It has rained a lot since the Will Smith who had a hard time eating spaghetti and the AI videos we have nowwith the potential for us to swallow them if we don’t pay attention. More curious is that, not so long ago, AIs were useless when it came to representing letters in an image, but they have improved so much that they have even converted a specific font into something that denotes that a text has been made with AI: the serif font.
And it is a huge problem.
Suspicious typography. AI is in everything. In recent days, non-E3 has been held, the week in which different video game companies present their new products for the coming months, and many players were on the lookout. Many video game companies have found in AI a quick way out to speed up development (and fire employees along the way) and it seems that they are in a competition to see if they can sneak it in. Titles like the new ‘Stellar Blade 2’ or ‘1666 Amsterdam’ (with AI assets when they declare themselves as a “team of craftsmen”) are two examples. Others classify it as a “carcinogenic” technology.
AI is in everything and, as they point out in this article from Wired, also in typography. The improvement of this technology when it comes to representing texts is so notable that AI companies are training them to use a specific typeface: certain varieties of sarif or sarifa (depending on the program you use to edit texts). In fact, writer and designer Keya Vadgama has noticed so many companies using the typeface that he has coined the term “the serif renaissance” to describe the phenomenon.
Why sarif? This font is very interesting because it has “thanks” or “punchlines”. The serif fonts are some like Times, Georgia or Courier, while then there are the sans-serif fonts, which are the ones that would not have those endings. The endings are the decorations that copyists used to use in books and it is a warmer and more human source and, precisely, that is the key. Vagama explains that “it’s not that hard to guess why native AI companies are attracted to serif fonts.”
According to his thesis, it is because AI is a cold technology, soulless and incapable of creating, but a font with those endings in the letters brings that soulless creation of AI closer to the warmth of human calligraphy. “It connotes a very human and fluid way of making letter shapes,” notes Vadgama.


‘Tasteslop‘. And since everything on the Internet must have a name, this trend has been framed within a term that already existed and in which it fits perfectly: ‘tasteslop‘. What that means is that it’s something with that aesthetic that wants to look sophisticated and curated, but is actually a collage of superficial design decisions that are simply guided by templates and generative models, not by deeper criteria.
Visually it is curated, it is powerful, it is elegant, but the problem is that it is still a machine posing as a human. It is replicable with a prompt. And we are talking about simple text, yes, but also about an intention that shows that, in the world of marketing, there is no stitch without a thread and the objective is to leave the cold sans-serif typography aside to opt for a more human and warm one that, subconsciously, causes us less rejection.
The answer. Claude, Manus, Runway or Perplexity, among others, use serif typography and, after asking, Wired received a response from a Perplexity representative who pointed out that why wouldn’t they have a human design… if Perplexity is for people.

The curious case of Anthropic. The logo is sans-serif, it has sans-serif fonts, but also serif
Implications for the designer.

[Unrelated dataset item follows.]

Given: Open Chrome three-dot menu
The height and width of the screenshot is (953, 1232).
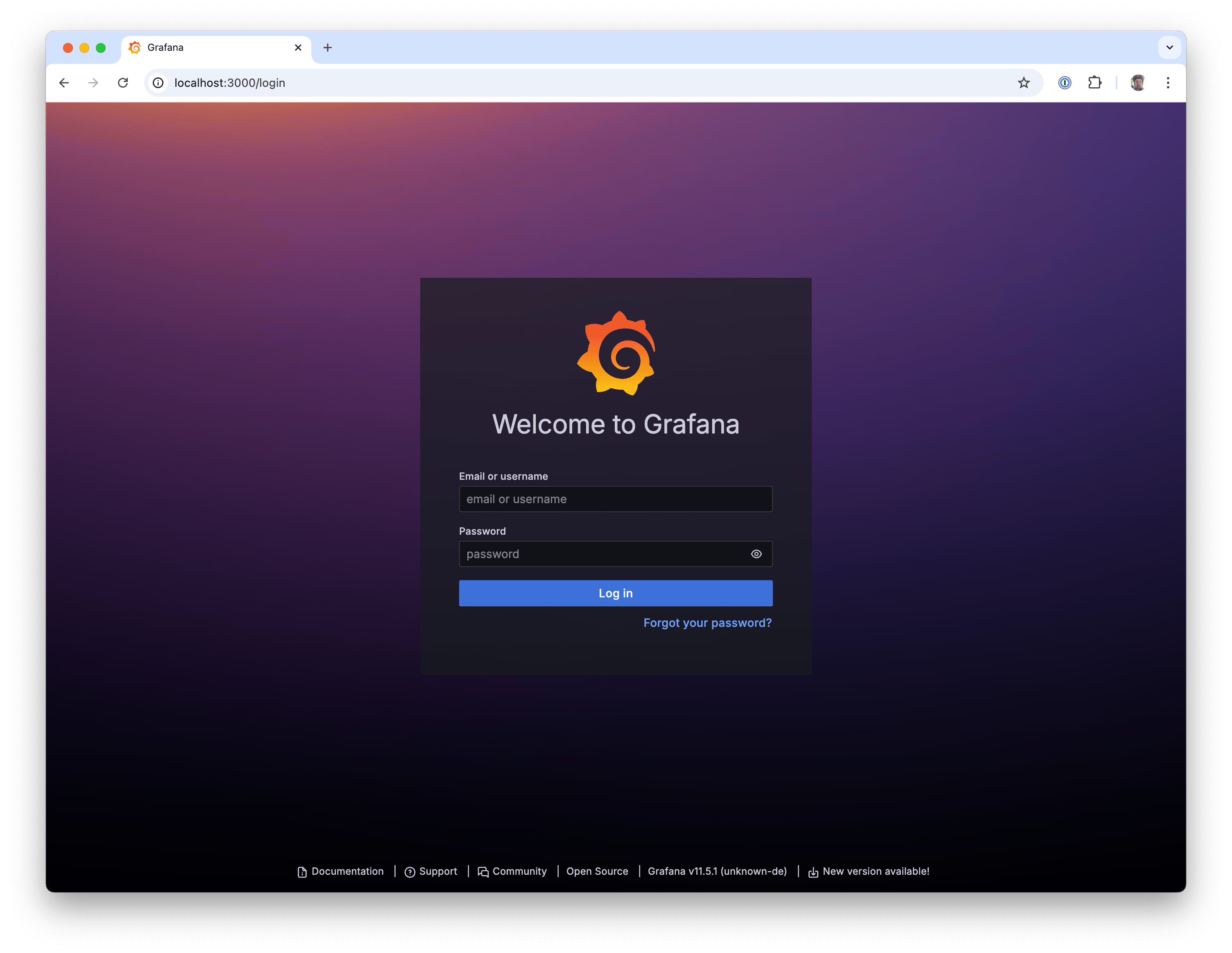Looking at the screenshot, I should pyautogui.click(x=1168, y=83).
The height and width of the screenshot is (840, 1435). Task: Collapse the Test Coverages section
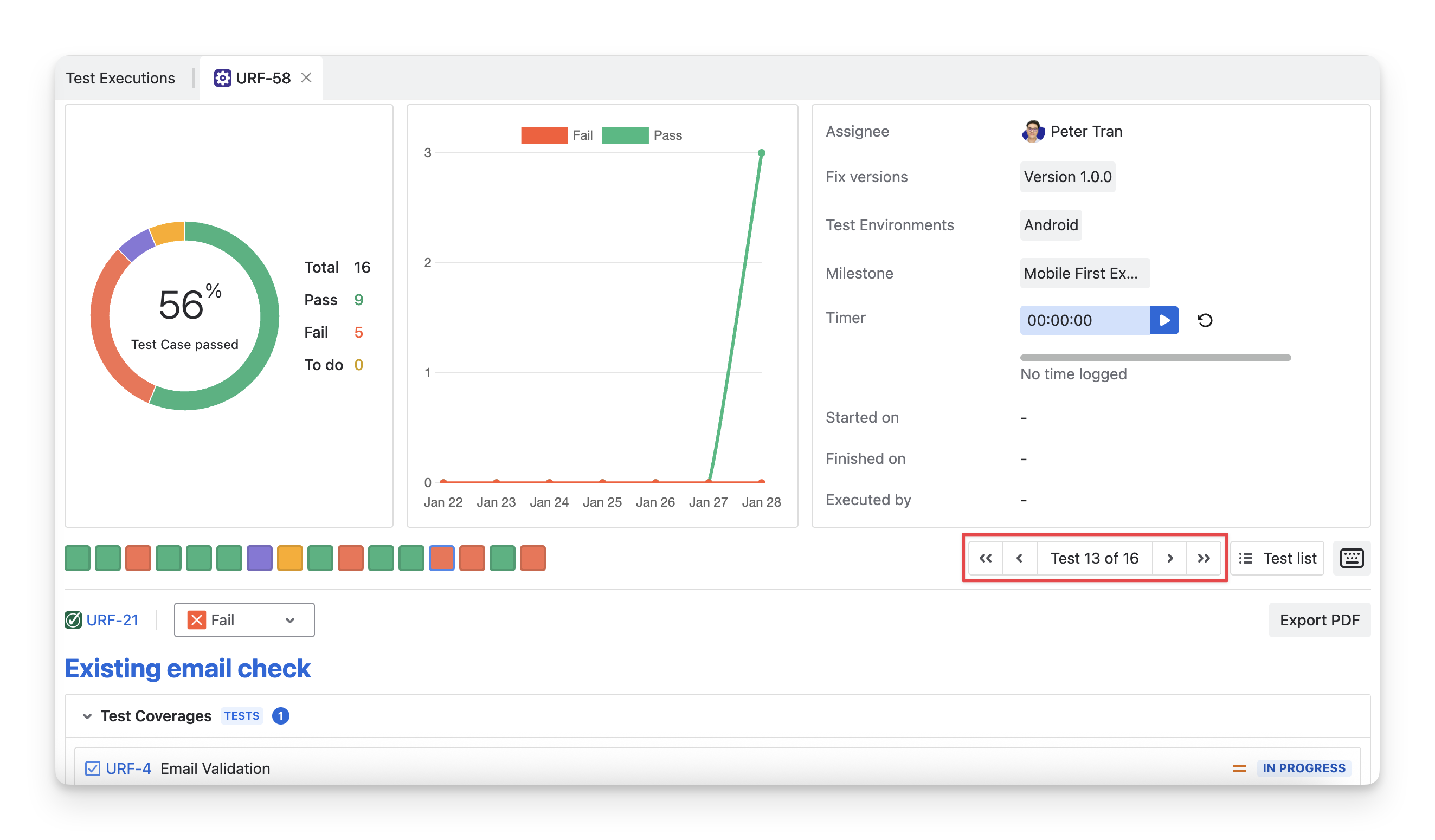click(87, 716)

If AI is already taking this space (too) to simulate that it is not a machine, but something created by a human, now is the time for designers (again) to have to move to find a new space. We are already seeing that, if someone creates an image and it is very perfect, there are comments on networks like “that’s AI.” Or the more ‘Bro’ version of “hey Grok, is that AI?” And it is a problem because artists and designers are seeing how a technology that has plundered their work is imitating them perfectly in many aspects.
As models absorb that serif font boom and AI learns from AI and its aesthetics, humans will be the ones who have to adapt to find a new visual code that indicates that there is craftsmanship there. It is to carry the battlefield art/prompt to fonts, something that would seem absurd until not long ago, but we are already seeing that it is giving something to talk about.

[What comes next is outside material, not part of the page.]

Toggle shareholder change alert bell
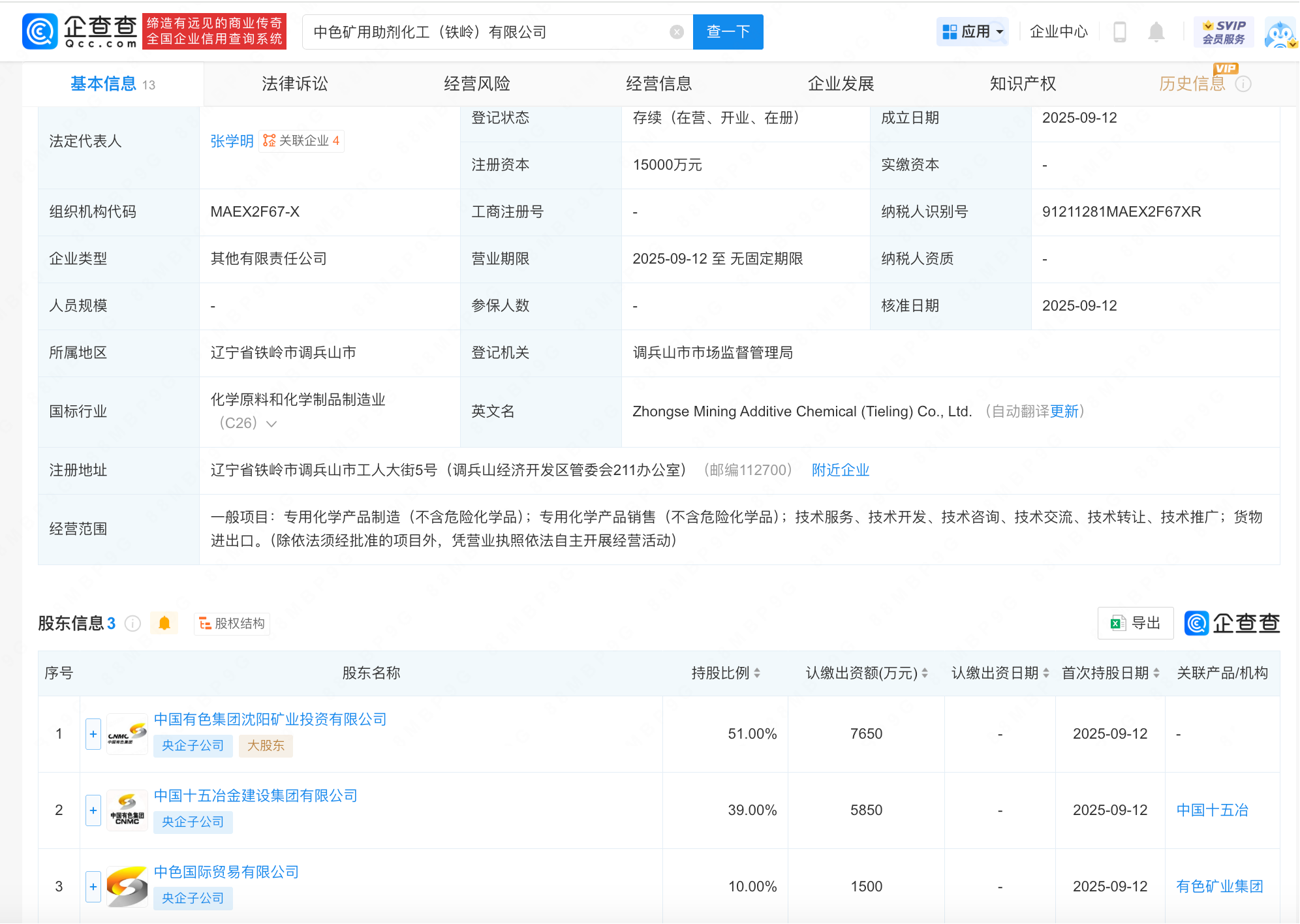This screenshot has width=1300, height=924. click(x=164, y=624)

Especially when the AI is already asked to make images with text that appear human in aesthetics and less tech. I wish they used Comic Sans.
The identification problem. In the background there is something much more serious: how we separate the wheat from the chaff, the slop from the artisanal. Trying to achieve enough perfection to confuse us is something we are constantly seeing in AIs. In the generation of images, fingers and letters were the clues we had left to know if something was human or not, but they are overcoming the limitations by leaps and bounds.
The United States Department of State, for example, went from a sans-serif font to a Times New Roman with those serifs in the letters, and there are already those who have raised an eyebrow. Are communications made in images with AI? Well, it is not known, but this adds another complication: separating what is made with AI and what is not.

In this image, if we draw a line from a point in the figure to the same point reflected in the mirror, we see that the lines do not converge at a single point either. We will have to study a degree to identify what AI is and what digital art is.
In text there are clues such as long dashes, certain metric and rhythmic structures or the constructions “it is not
And in the image we had the fingers, certain textures and the letters to differentiate the artificial from the artisanal. Now, that’s no longer valid. And here we are humans, having to learn to draw lines to identify each image.